Les champignons, avons-nous dit, s'offrent à nous sous des formes si multiples, si variées, que souvent on a de la peine à les reconnaître comme tels, et, pour donner une idée de leur nombre, il nous suffira de dire que la seule description de toutes les espèces connues a fourni la matière de nombreux in-octavo.
Dans le peuple, on donne généralement le nom de champignons à ceux qui, comme les champignons de couche, les morilles, les bolets, les pézizes, les truffes, etc., se présentent à nous sous des formes très apparentes et facilement reconnaissables; mais il faut étendre cette qualification à une multitude d'autres formes, plus curieuses les unes que les autres, et dont l'organisation merveilleusement compliquée étonne l'observateur qui cherche à l'entrevoir. Cette structure n'est du reste visible qu'à un fort grossissement et nécessite l'emploi du microscope, ce qui explique qu'elle ne soit connue que d'un fort petit nombre de personnes.
Les moisissures qui apparaissent sur nos aliments: confitures, fromage, pain, etc., sont des champignons. Les organismes qui attaquent nos végétaux ou qui causent certaines de nos maladies sont également des champignons. Nous pourrions ajouter aussi que les ferments qui président dans notre corps à l'élaboration de nos aliments, ceux qui interviennent dans la fabrication du vin, du cidre, de la bière, etc., en sont aussi.
Comme on le voit, il n'est peut-être pas dans le monde végétal un groupe qui offre autant de diversité de formes que celui des champignons, et, même à notre époque, les savants ne sont pas d'accord sur ce point, de savoir si l'on doit faire rentrer certains organismes, soit dans les champignons proprement dits, soit dans les algues, soit même dans les animaux inférieurs! Ceci nous amène à rechercher ce que l'on doit entendre par champignon.
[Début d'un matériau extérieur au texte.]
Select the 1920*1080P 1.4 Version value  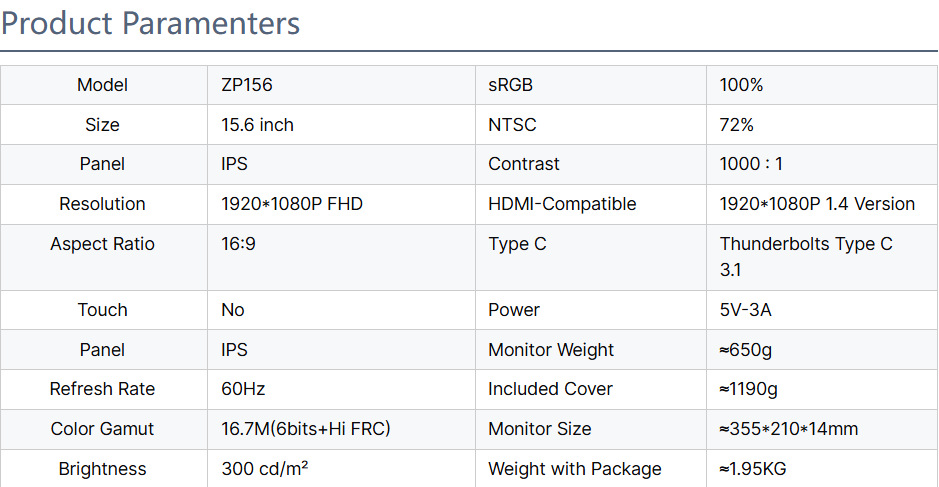point(817,204)
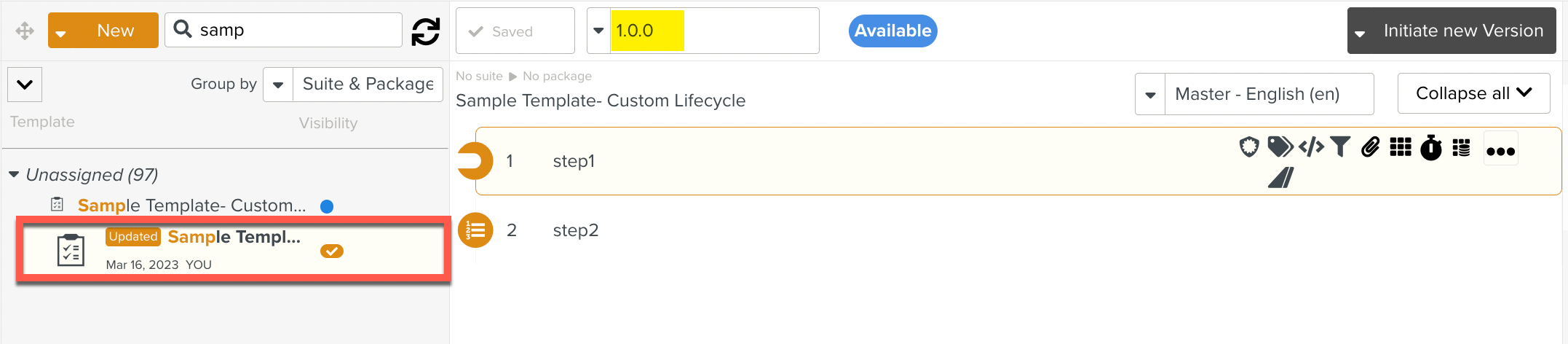1568x344 pixels.
Task: Click the shield badge icon on step1
Action: [x=1249, y=147]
Ce qui caractérise les champignons quels qu'ils soient, c'est qu'ils ne renferment pas de chlorophylle, cette matière verte si abondamment répandue dans toutes les autres classes des végétaux. C'est là, on en conviendra, un caractère d'une extrême importance et facile à constater.
L'absence de chlorophylle chez les champignons implique un mode de nutrition tout à fait spécial; on sait en effet que dans les végétaux pourvus de chlorophylle, l'acide carbonique contenu dans l'air ou dans l'eau se trouve décomposé par la chlorophylle, et le carbone mis en liberté est assimilé par le végétal, pour servir à son édification. Dans les champignons, au contraire, il est absolument nécessaire que ces éléments hydrocarbonés se trouvent tout prêts à être absorbés, et c'est dans les matières organiques en décomposition qu'ils puisent les éléments nécessaires à leur constitution.
Nos lecteurs trouveront plus loin, [chapitre IV], de plus amples renseignements sur ce sujet.